GOLETA, Calif. — Tenaya Towers at the University of California, Santa Barbara (UCSB) was recently honored at the 2018 Sustainable Innovation Awards. The project, a pair of six-story towers, received a Merit Award in the Energy and Atmosphere category. The Sustainable Innovation Awards (SIA) program is hosted by the U.S. Green Building Council’s Los Angeles chapter and recognizes projects that demonstrate exemplary performance that goes above and beyond standard rating systems.

Considered to be Los Angeles’ Oscars of green building, the SIAs affirm a project team’s commitment to a sustainable built environment and reflect the chapter’s emphasis on energy and water savings, air quality, good design, community engagement and equity. The SIAs are open to projects certified under any sustainability rating system.

“The Sustainable Innovation Awards recognize projects that go above and beyond credit achievement,” said SIA Co-chair Patti Harburg-Petrich of BuroHappold. “The project teams honored this year employed creative strategies that we hope will inspire the design and construction community to push the limits of standard practice. Thank you to all who submitted projects for consideration.”

Located on UCSB’s campus in Goleta, Calif. the Tenaya Towers provide space for student housing, study lounges, recreation rooms, and a market that is open to the school community as well as the public.

Tenaya Towers contain student housing and a convenience store that serves the university and adjacent community. Living areas open onto balconies that overlook an outdoor plaza, while bedrooms are situated away from outdoor activity. Study lounges and recreation rooms are centrally located to support academic and social life.

Perforated screens on the building facades provide shading, help keep the buildings cool, and serve as protective barriers. Larger openings in the screens enhance daylighting and views. Additional screens on operable windows in bedrooms and study lounges provide shading and act as guardrails for each unit. A freestanding pavilion in the plaza contains a recreation room and study lounge for students.

The towers define a central outdoor plaza that total 105,000 square feet, Certified LEED Platinum, the towers feature natural ventilation, rooftop solar hot water collectors, and greywater use. Sustainable features in the site plan include a stormwater management system with bioswales, bio-retention and mechanical filters to protect adjacent wetlands, and ground cover with drought-tolerant plants.

Tenaya Towers also features natural ventilation, rooftop solar hot water collectors, and greywater use. The building envelopes are carefully designed to maximize thermal performance, contributing to energy consumption that is 20 percent below California’s Title 24 baseline. The efficient use of building materials also helped reduce the project’s carbon footprint.

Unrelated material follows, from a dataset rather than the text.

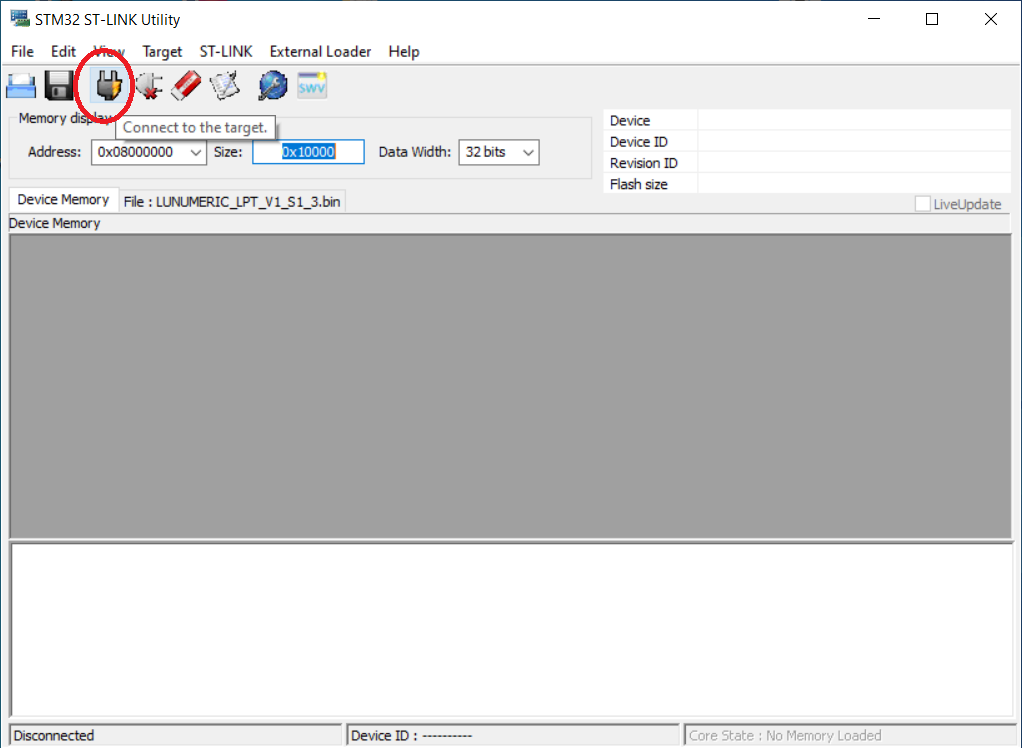Open the ST-LINK menu
Screen dimensions: 1022x748
[226, 51]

The Tenaya Towers are part of the UCSB San Joaquin Apartments and Precinct Improvements Project, a campus master plan led by Skidmore, Owings & Merrill, LLP (SOM). SOM worked together with three other architecture firms to design the various residences and dining commons—a collaborative approach that infuses the project with architectural diversity. SOM’s Los Angeles office designed Tenaya Towers, Lorcan O’Herlihy Architects and Kevin Daly Architects designed additional residential complexes, and Kieran Timberlake designed the dining commons.  

Harper Construction, BuroHappold, Stantec, Sherwood Design Engineers, Tom Leader Studio, Horton Lees Brogden Lighting Design, Newson Brown, and Jensen Hughes are also listed as part of the project team.

“The projects and people honored by the Sustainable Innovation Awards exemplify thought leadership and creativity in their design solutions to site and building challenges,” said SIA Co- chair Amelia Feichtner of the City of Santa Monica. “It is inspiring that our community is advancing sustainability in a wide range of project scales and in both private and public development.”